Des sésames nécessaires pour les commerçants hors armureries

Même chose pour vendre des couteaux de chasse ou de pêche, ceux à cran d'arrêt à mécanisme d'ouverture automatique ou encore les fameuses “étoiles de Ninja” qui se projettent pour se ficher de préférence dans une cible tendre. Il est notamment indiqué que les commerçants disposant du précieux sésame devront veiller au grain en respectant les mesures de sécurité et d'affichage auprès du service armes de la préfecture. Naturellement, ce type d'armes est strictement interdit de vente aux mineurs.

« Afficher l’interdiction de vente aux mineurs »

« Les commerçants auront l’obligation de l’afficher.
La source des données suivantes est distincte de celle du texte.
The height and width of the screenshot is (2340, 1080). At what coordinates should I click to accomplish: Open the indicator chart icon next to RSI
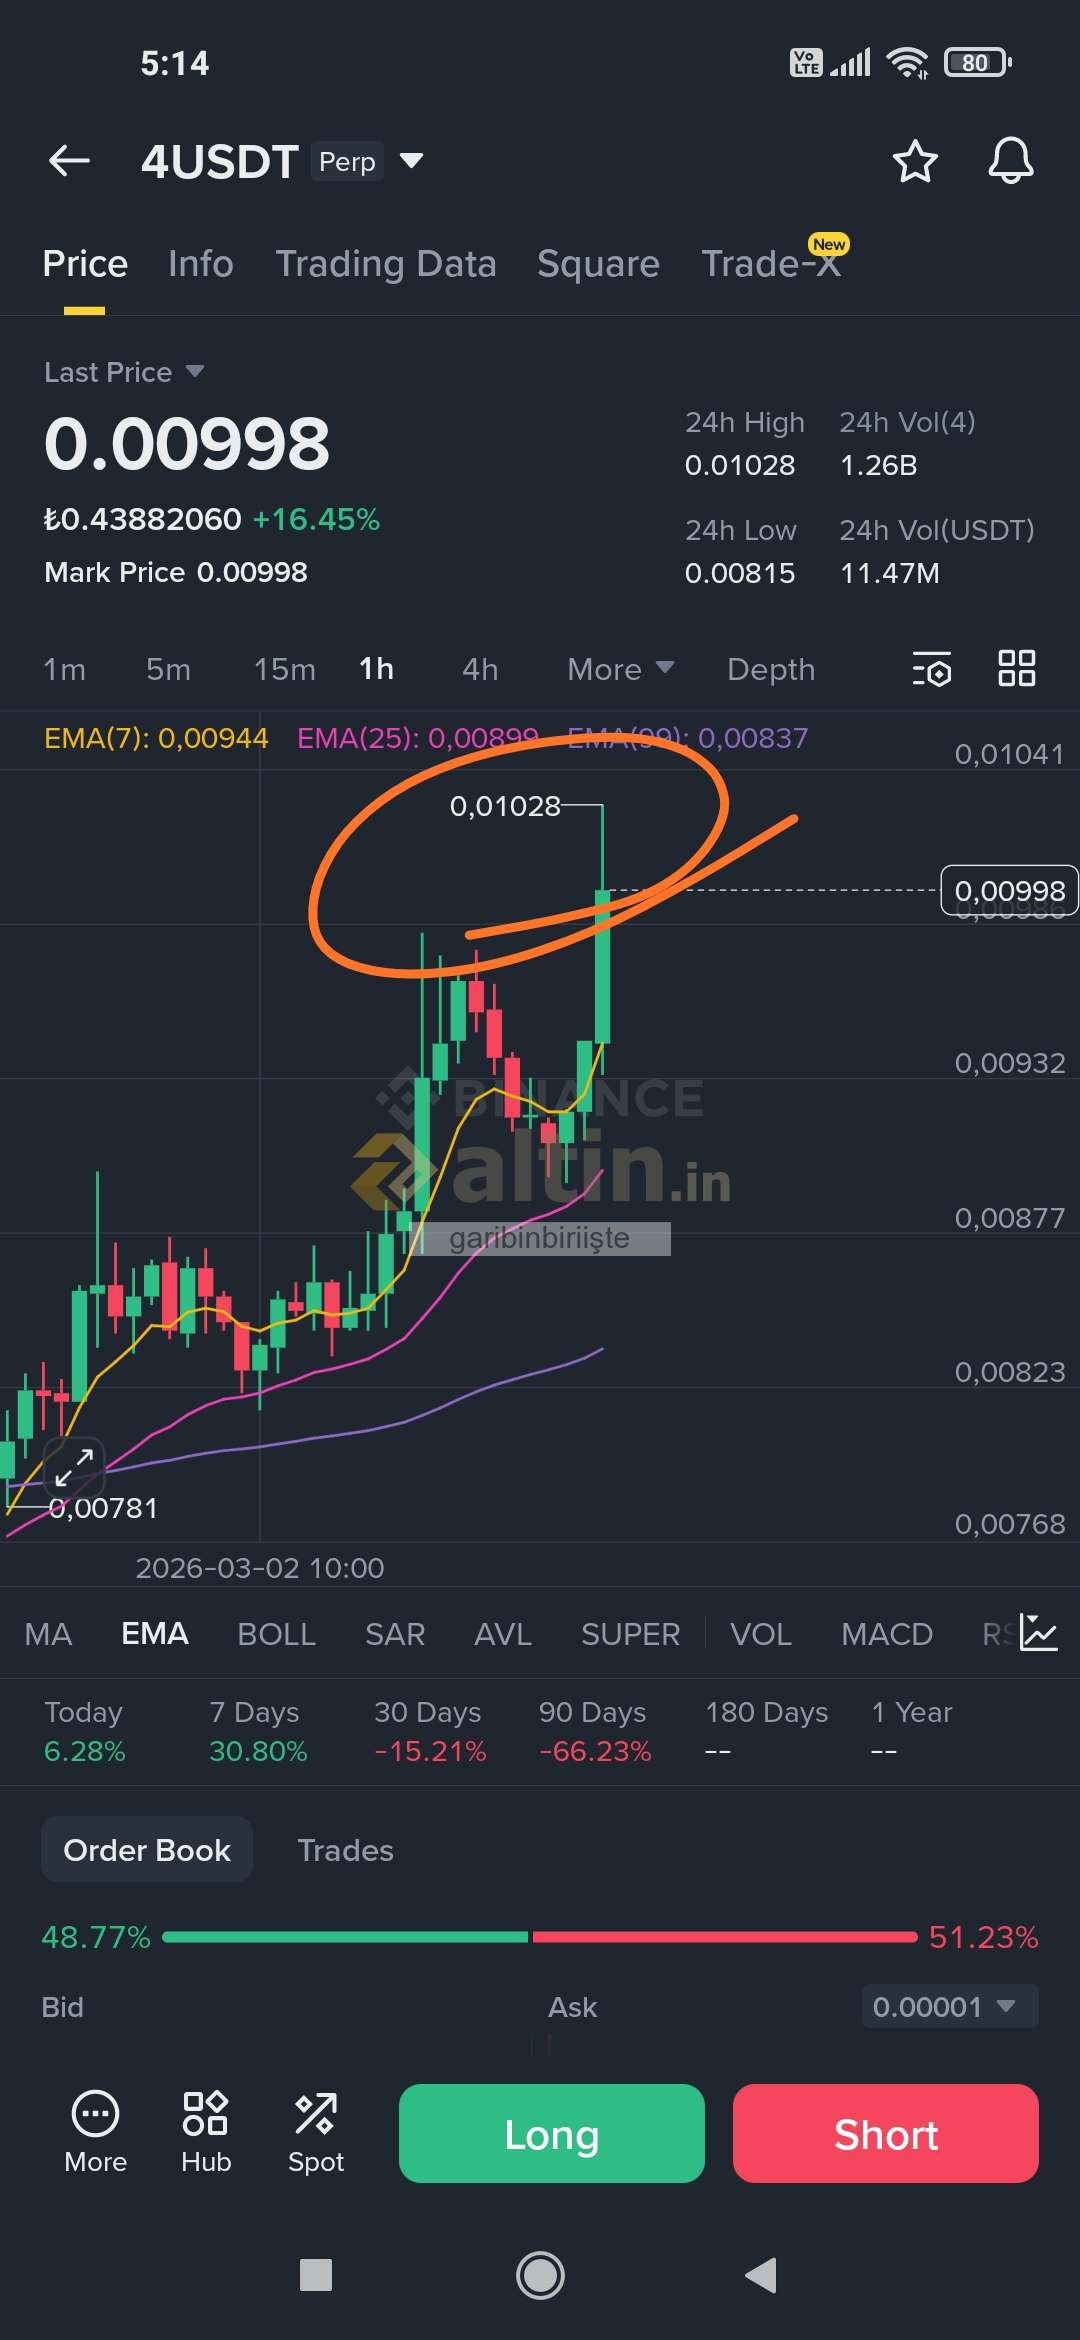1038,1633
Cela fera aussi l’objet de contrôles de la part de la gendarmerie à compter de l’année prochaine », indique le colonel Heurtebise. Les enseignes et commerces concernés vont disposer d’un délai plus long pour se mettre en conformité avec une date butoir fixée au 7 mars 2026. Les professionnels qui ne seraient pas en conformité avec la nouvelle règlementation pourraient prétendre à écoper d’une peine de sept ans d’emprisonnement et de 100.000 euros d’amende.
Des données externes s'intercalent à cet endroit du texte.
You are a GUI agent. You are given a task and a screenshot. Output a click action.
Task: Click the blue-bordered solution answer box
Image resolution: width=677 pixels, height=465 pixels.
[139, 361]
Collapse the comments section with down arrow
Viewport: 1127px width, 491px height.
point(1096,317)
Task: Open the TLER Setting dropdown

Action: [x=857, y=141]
Il n’est inutile de rappeler que seule une arme classée en catégorie D peut être achetée et détenue librement par des personnes majeures à condition qu’elles ne soient pas impactées par une interdiction prononcée par la justice. Cependant, le port et le transport d’une arme de catégorie D à l’extérieur de chez soi sont interdits par la loi sans disposer d’un motif légitime. C’est-à-dire que toute personne disposant d’une telle arme, sur elle ou dans son véhicule, doit être en capacité d’invoquer un motif légitime. En cas de souci, les forces de l’ordre et/ou un juge appréciera si les circonstances et le contexte justifie ou pas de son port ou de son transport. La justification de sa présence pour répondre à une hypothétique agression n’est pas un motif valable en soi.